PROBLEM DESCRIPTION
Every line from the one bearing "Where should I" through the last line of the records below is to be output exactly, and no other line; leave out the pictures.

GIVEN INFORMATION
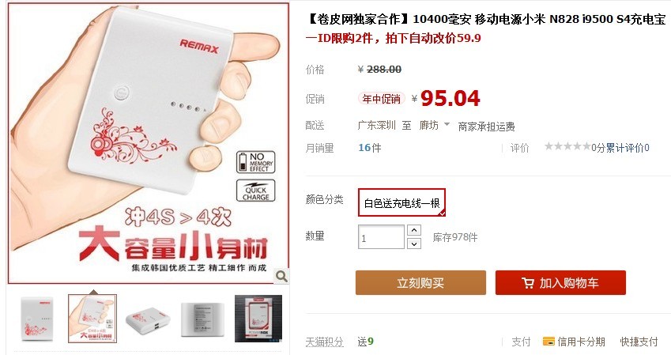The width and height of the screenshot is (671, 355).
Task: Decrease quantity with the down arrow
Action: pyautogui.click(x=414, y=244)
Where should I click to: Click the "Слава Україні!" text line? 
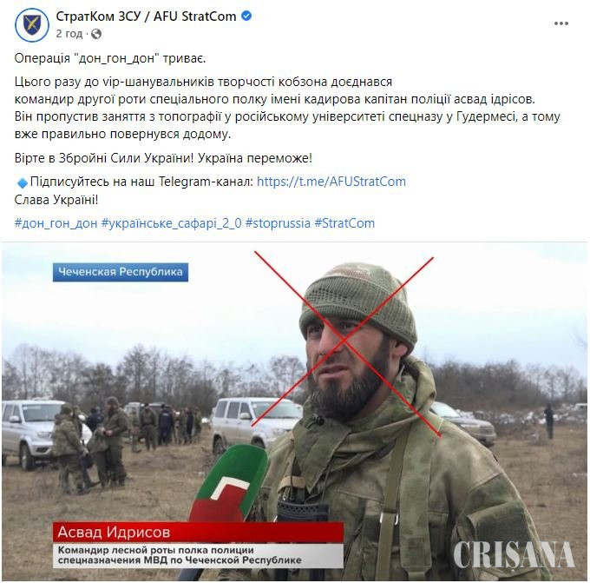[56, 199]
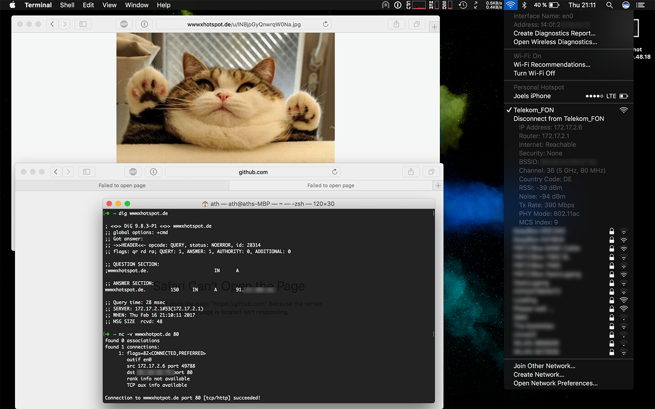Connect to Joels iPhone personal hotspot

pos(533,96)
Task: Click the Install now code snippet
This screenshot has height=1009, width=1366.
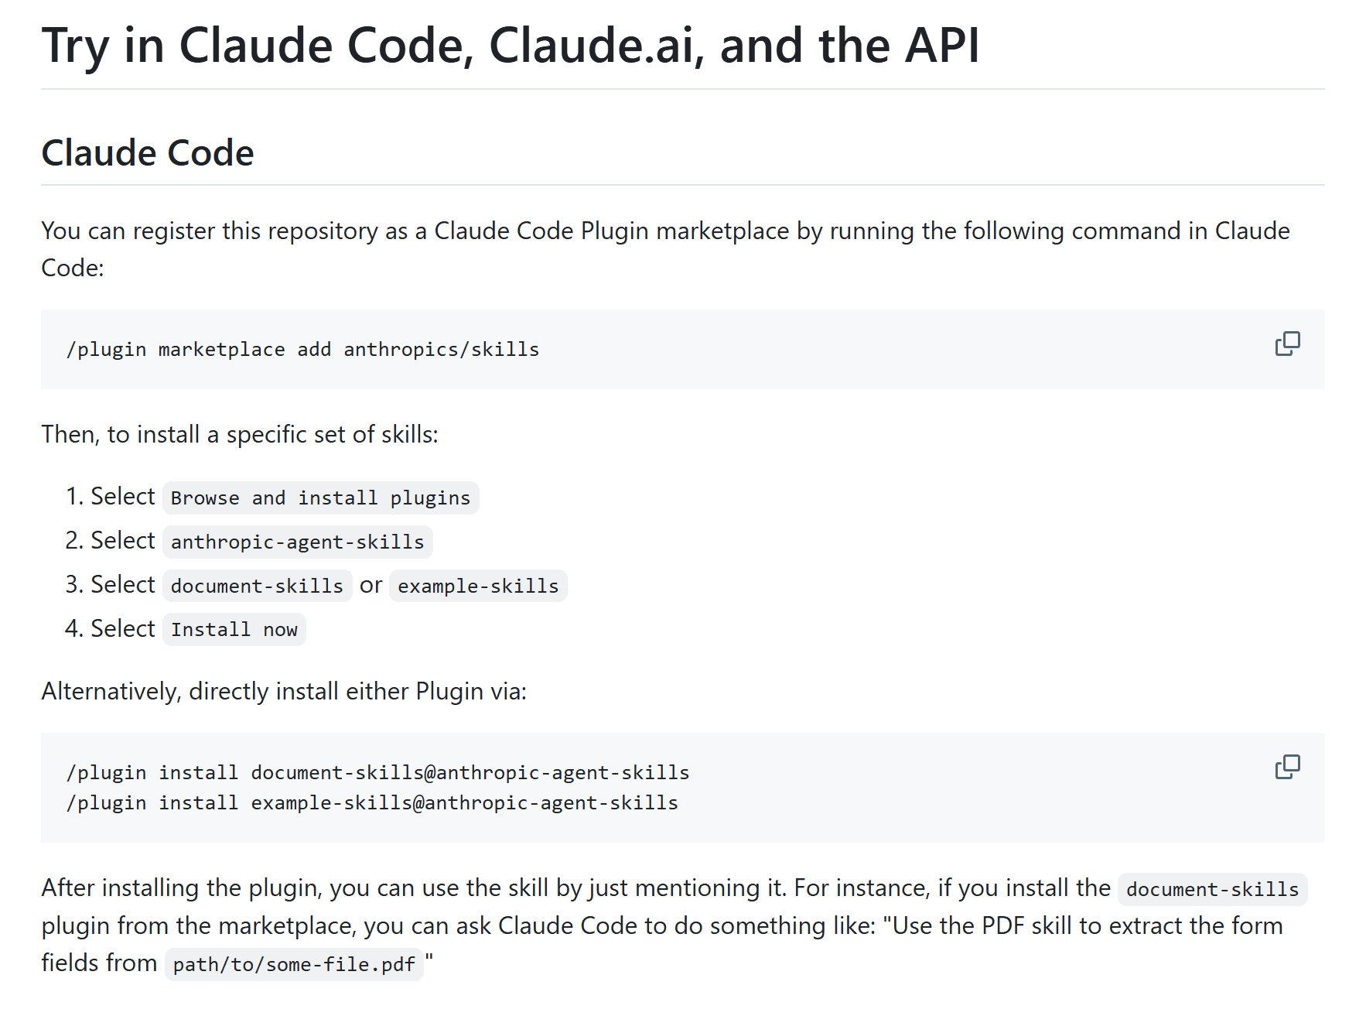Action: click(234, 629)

FINISHED TASK
Where should I click to: Click the "Слава Україні!" text line? 
[56, 199]
Connect to Joels iPhone personal hotspot

pos(533,96)
Task: Click the Install now code snippet
This screenshot has height=1009, width=1366.
Action: click(234, 629)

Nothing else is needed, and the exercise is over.